Flemington Buick-Chevrolet-GMC in Flemington, N.J., sold and regularly inspected and serviced the SUV but failed to follow up or warn the owner when a technician noted a serious problem with the right rear tire, according to court documents.

"It is one of the largest punitive damages verdicts against a dealership in New Jersey," said plaintiffs' lawyer Kevin Barber of Morristown. "It exposed that the dealership was making fraudulent representations" about how it inspected vehicles.

A lawyer for the dealership didn't respond to requests for comment.

According to documents from the Superior Court of New Jersey Appellate Division, Roy Allen bought the TrailBlazer new from Flemington. He also bought GM Major Guard extended service and GM Smart Care maintenance contracts. The dealership last serviced the vehicle three days before the April 2009 accident in which the tire blew out on Interstate 95 in Virginia while the plaintiffs, members of the Allen family, were traveling to Florida.

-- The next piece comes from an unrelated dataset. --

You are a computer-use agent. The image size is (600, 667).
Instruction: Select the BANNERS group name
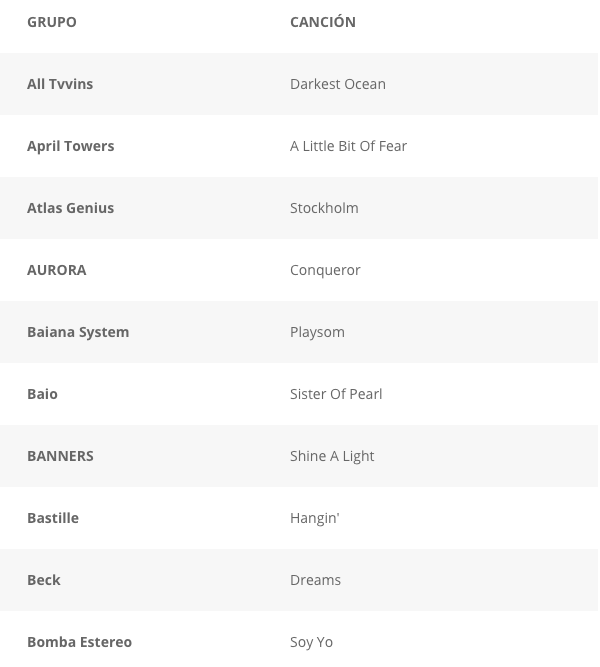(60, 456)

On that service visit, technicians failed to review prior service records and inspection reports that showed problems with tread depth and wear patterns, court documents say. When the tire failed, the SUV rolled over multiple times, shattering the windshield. Inspection of the tire after the accident found a hand-sized bald spot.

A jury awarded plaintiffs $2 million in compensatory damages for their injuries and $5.5 million in punitive damages. The trial judge reduced the punitive damage award to $3 million.

On appeal, the dealership didn't contest the compensatory damage award. However, it argued that its failure to detect the bald spot was at worst gross negligence, not the more serious "reckless indifference to customer safety" that would justify punitive damages.

But the three-judge appeals panel rejected that argument and unanimously upheld the $3 million award.

The panel cited evidence, including a service adviser's admitted failure to follow company policy requiring review of prior service records. It also said the parts and service director and the service manager admitted that the service adviser should have recommended replacing the tire.

"In short, there was sufficient evidence for the jury to conclude that Flemington was wantonly indifferent to a high probability of injury when it failed to recommend tire replacement," the panel said.

It quoted the trial judge's determination that the dealership's conduct "was not a single mistake, nor an isolated incident, and cannot be characterized as a mere accident."

At the same time, the appeals panel rejected the plaintiffs' bid to restore the jury's full $5.5 million punitive damage award, saying the trial judge had properly considered the applicable law and circumstances of the case in reducing the amount.